Segundo cientistas, o corpo celeste pode ter tido períodos em que organismos simples poderiam sobreviver na sua superfície

De acordo com um estudo publicado em 23 de Julho pela revista especializada “Astrobiology”, as condições na superfície do satélite foram suficientes para suportar formas de vida simples logo em seus primórdios e em outra época de habitabilidade há 3,5 bilhões de anos durante um pico na atividade vulcânica.

Dirk Schulze-Makuch, astrobiólogo da Universidade Estadual de Washington e Ian Crawford, professor de ciências planetárias da Universidade de Londres, Reino Unido, dizem que grandes quantidades de gases voláteis superaquecidos, incluindo vapor de água, foram liberados da Lua. Esse processo poderia ter formado “piscinas” de água liquida na superfície e uma atmosfera densa o suficiente para mantê-la lá durante milhões de anos.

“Se água em estado líquido e uma atmosfera significativa estava presentes nos primórdios da Lua e por longos períodos de tempo, achamos que a superfície lunar também pode ter sido temporariamente habitável”, explica o astrobiólogo.

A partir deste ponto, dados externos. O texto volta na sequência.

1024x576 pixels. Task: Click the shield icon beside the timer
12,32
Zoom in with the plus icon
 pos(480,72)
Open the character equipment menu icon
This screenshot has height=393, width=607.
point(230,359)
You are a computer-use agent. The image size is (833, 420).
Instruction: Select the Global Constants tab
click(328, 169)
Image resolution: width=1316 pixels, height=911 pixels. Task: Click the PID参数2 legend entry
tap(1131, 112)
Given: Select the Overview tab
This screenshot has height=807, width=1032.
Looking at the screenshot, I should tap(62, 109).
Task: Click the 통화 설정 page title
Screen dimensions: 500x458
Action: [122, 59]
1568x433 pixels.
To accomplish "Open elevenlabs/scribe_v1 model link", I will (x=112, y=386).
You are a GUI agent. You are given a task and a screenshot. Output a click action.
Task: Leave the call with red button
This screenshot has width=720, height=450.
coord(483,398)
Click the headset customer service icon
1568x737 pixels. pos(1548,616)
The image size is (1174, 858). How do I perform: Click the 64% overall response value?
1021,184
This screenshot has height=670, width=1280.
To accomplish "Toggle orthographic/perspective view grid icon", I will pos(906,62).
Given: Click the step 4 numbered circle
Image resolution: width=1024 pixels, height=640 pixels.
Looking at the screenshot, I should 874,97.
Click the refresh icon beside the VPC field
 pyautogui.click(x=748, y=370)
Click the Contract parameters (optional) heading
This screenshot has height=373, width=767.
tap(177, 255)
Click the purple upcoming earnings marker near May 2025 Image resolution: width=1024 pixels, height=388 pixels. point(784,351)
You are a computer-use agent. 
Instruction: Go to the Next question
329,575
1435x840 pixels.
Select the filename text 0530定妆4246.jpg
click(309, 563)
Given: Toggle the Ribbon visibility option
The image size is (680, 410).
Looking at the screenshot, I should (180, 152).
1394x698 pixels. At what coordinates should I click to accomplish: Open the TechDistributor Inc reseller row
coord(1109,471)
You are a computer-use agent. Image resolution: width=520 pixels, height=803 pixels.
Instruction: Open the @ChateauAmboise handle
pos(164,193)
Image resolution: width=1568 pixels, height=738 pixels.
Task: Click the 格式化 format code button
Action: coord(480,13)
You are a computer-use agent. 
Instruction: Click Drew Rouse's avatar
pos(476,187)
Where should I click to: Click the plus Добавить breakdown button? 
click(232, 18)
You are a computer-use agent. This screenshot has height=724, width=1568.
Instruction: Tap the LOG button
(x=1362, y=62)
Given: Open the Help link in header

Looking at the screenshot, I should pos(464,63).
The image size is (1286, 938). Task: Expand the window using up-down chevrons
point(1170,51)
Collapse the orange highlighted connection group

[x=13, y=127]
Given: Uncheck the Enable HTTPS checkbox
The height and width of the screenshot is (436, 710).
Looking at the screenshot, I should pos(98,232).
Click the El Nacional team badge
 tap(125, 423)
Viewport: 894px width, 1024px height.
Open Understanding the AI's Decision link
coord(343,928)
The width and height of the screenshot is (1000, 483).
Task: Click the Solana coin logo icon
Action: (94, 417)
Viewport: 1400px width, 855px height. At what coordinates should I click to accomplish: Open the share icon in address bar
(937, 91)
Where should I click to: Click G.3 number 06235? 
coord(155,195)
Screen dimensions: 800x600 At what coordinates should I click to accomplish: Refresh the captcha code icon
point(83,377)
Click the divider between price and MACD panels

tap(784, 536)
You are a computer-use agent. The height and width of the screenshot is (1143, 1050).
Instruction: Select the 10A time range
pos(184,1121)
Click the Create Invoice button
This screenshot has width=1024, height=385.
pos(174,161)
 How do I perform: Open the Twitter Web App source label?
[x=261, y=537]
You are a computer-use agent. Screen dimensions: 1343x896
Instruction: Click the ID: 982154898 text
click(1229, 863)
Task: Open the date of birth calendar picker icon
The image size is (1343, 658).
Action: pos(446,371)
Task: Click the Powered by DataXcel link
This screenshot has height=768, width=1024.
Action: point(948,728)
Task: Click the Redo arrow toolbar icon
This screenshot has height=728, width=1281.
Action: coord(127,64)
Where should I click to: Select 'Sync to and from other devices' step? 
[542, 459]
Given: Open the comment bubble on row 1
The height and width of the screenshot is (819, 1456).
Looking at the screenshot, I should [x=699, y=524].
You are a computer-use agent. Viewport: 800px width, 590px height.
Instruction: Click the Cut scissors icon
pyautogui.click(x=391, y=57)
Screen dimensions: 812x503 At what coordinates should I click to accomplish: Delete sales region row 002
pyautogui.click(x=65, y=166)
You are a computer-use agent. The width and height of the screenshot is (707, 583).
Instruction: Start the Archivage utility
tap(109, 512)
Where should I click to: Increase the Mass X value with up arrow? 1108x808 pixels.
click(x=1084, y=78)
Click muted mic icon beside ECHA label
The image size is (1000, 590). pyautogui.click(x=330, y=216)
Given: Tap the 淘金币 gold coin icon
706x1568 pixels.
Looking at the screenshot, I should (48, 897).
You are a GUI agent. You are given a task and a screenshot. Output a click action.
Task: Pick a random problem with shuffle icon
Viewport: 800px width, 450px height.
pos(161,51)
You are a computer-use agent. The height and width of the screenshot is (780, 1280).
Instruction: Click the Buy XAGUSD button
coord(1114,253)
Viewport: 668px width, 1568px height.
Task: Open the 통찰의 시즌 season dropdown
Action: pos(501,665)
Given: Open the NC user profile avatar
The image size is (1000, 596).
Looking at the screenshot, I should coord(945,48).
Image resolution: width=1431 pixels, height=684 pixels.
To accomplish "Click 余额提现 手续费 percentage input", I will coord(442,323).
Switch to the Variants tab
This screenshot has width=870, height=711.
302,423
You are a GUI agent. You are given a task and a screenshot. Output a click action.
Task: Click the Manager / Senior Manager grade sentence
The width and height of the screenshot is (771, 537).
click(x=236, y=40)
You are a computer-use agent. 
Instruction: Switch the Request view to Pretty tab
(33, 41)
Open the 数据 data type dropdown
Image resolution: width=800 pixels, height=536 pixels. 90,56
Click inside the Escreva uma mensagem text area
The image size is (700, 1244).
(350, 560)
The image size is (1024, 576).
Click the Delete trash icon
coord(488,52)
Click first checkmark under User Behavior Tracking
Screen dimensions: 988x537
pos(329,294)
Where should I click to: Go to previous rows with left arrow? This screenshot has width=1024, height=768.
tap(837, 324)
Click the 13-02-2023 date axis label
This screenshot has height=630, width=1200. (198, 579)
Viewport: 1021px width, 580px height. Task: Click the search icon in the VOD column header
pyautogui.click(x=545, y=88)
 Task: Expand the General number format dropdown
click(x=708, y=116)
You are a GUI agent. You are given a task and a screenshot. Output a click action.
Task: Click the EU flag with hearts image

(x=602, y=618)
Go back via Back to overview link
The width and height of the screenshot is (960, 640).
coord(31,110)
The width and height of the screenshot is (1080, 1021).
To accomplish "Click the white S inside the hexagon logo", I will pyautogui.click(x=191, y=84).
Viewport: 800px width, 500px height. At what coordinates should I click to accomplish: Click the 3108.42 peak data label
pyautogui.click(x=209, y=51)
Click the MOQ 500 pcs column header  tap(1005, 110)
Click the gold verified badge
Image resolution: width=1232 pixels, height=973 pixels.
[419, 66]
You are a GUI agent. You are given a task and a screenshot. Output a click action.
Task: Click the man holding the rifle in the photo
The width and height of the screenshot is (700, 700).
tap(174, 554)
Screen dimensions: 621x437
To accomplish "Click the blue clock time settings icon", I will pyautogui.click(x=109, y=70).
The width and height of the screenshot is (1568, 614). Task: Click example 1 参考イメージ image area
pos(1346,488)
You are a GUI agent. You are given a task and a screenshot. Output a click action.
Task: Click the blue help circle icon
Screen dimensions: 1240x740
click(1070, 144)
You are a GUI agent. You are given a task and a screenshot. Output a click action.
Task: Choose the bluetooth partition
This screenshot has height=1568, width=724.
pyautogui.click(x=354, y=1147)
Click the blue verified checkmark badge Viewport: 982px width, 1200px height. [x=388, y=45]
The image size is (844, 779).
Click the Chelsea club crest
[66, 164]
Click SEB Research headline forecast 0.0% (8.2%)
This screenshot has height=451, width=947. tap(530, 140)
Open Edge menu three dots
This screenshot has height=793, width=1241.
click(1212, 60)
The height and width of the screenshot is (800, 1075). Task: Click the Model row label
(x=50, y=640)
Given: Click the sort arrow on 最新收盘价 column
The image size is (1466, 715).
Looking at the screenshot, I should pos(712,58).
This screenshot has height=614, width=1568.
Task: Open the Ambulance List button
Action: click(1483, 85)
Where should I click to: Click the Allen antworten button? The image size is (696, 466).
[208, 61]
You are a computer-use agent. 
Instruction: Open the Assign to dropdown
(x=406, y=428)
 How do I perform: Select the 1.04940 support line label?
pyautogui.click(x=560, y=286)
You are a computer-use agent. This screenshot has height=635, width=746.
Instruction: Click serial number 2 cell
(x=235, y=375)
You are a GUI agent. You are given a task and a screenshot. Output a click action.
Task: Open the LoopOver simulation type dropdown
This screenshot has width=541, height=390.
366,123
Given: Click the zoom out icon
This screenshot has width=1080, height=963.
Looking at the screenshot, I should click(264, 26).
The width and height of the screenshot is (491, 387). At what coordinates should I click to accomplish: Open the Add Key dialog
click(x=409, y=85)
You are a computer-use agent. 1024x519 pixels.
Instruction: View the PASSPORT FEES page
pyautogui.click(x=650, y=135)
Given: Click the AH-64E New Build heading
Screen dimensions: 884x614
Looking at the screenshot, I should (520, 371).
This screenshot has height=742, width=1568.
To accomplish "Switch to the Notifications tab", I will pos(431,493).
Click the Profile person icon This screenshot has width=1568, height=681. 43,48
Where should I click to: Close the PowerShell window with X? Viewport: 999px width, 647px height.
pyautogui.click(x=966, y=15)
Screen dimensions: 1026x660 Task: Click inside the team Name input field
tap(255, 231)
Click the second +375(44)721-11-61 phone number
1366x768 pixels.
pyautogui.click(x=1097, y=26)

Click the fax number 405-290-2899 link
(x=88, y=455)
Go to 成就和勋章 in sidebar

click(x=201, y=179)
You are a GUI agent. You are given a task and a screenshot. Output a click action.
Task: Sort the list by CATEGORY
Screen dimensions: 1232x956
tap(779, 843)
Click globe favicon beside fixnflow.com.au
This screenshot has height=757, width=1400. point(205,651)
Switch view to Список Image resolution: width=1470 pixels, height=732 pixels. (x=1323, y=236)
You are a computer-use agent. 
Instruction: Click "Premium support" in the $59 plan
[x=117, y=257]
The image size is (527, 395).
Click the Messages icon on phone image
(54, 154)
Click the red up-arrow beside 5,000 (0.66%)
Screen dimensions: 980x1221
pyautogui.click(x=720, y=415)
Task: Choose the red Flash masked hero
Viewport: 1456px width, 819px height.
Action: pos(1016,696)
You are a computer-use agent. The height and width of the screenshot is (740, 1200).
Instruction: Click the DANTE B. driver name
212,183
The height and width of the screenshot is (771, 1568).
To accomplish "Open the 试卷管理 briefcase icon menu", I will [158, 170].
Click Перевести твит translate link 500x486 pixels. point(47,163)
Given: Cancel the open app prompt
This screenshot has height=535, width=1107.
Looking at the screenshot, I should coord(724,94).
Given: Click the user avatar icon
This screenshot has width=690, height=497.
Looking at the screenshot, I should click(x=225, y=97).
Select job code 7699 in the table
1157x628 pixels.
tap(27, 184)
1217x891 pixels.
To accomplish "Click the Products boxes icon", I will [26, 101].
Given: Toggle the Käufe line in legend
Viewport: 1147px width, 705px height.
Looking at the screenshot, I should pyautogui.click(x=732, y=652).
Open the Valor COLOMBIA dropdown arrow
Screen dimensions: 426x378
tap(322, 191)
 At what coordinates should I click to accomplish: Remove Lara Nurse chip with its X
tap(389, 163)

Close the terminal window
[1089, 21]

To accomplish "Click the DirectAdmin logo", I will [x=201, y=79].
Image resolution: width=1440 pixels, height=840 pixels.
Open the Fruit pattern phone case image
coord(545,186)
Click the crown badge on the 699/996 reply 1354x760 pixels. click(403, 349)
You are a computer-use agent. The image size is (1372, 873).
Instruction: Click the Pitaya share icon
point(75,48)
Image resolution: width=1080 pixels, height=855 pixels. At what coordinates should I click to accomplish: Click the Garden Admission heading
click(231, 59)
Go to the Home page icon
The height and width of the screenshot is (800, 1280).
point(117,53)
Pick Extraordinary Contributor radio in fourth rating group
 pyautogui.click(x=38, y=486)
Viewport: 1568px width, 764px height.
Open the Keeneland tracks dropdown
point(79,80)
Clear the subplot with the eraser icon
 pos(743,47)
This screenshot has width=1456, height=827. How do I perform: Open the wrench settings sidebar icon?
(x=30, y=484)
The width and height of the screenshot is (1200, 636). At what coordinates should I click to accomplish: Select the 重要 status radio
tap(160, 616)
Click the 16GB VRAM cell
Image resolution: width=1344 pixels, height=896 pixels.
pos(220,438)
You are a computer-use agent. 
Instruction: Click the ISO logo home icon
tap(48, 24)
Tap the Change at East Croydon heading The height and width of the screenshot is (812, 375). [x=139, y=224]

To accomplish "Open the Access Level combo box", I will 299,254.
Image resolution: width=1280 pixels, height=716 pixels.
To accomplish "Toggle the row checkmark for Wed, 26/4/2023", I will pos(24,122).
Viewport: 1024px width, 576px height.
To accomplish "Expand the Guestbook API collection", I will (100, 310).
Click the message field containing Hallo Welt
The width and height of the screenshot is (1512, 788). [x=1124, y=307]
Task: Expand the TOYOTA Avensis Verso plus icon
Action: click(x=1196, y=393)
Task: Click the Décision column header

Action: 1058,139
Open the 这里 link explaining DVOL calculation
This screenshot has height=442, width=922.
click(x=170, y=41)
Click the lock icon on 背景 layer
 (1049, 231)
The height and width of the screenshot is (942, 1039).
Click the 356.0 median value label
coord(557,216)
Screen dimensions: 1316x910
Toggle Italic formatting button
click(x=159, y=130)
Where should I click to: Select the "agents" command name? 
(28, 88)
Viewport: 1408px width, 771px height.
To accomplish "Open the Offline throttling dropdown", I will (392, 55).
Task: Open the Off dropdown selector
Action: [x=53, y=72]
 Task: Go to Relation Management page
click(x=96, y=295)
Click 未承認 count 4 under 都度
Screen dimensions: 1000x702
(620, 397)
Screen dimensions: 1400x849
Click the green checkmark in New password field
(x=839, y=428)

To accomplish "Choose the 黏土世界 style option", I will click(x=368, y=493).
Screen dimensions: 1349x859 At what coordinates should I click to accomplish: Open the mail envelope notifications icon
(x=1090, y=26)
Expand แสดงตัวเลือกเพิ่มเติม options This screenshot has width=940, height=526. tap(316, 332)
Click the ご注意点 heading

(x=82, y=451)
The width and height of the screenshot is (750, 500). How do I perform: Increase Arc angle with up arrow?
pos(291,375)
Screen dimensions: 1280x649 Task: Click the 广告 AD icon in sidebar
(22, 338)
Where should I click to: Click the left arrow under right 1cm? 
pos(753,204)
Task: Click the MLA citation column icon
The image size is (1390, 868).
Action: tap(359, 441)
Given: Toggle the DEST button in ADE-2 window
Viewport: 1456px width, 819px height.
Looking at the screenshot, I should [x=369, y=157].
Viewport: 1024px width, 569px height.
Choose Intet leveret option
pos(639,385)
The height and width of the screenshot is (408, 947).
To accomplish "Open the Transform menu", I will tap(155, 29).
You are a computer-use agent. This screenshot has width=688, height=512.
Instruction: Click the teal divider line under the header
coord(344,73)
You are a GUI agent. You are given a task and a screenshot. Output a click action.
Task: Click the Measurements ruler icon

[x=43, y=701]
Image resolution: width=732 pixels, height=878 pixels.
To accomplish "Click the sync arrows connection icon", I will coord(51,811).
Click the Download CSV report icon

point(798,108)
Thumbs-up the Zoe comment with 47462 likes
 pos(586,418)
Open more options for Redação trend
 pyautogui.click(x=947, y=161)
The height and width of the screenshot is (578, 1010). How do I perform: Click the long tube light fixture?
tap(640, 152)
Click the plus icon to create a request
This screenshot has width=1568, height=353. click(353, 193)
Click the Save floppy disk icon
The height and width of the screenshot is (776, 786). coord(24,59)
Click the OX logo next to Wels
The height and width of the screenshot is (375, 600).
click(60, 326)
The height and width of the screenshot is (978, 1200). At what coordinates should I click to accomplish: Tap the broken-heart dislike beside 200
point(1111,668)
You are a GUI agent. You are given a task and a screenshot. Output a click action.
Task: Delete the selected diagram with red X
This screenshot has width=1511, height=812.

Uma equipe internacional de cientistas descobriu centenas de milhões de toneladas de gelo no satélite natural da Terra entre os anos de 2009 e 2010. O corpo celeste também teria tido um tempo o qual um campo magnético o protegeu da mortal radiação solar.

Os especialistas não conseguem afirmar se a vida apareceu na Lua de alguma forma ou se desenvolveu na mesma. Segundo Schulze-Makuch, é provável que meteoritos possuindo organismos simples como as cianobactérias tenham sido expulsos da superfície da Terra e chegado à Lua. Entretanto, a confirmação dessa hipótese depende de um agressivo programa de exploração do satélite. Ainda, conforme o cientista, uma linha de investigação promissora para qualquer futura missão espacial seria obter amostras de depósitos do período de maior atividade vulcânica para analisar se era viável conterem marcadores de vida. Experimentos na Terra e na Estação Espacial Internacional também seriam necessários para verificar se micro-organismos seriam aptos à sobrevivência nas condições ambientais que acreditam terem existido na Lua.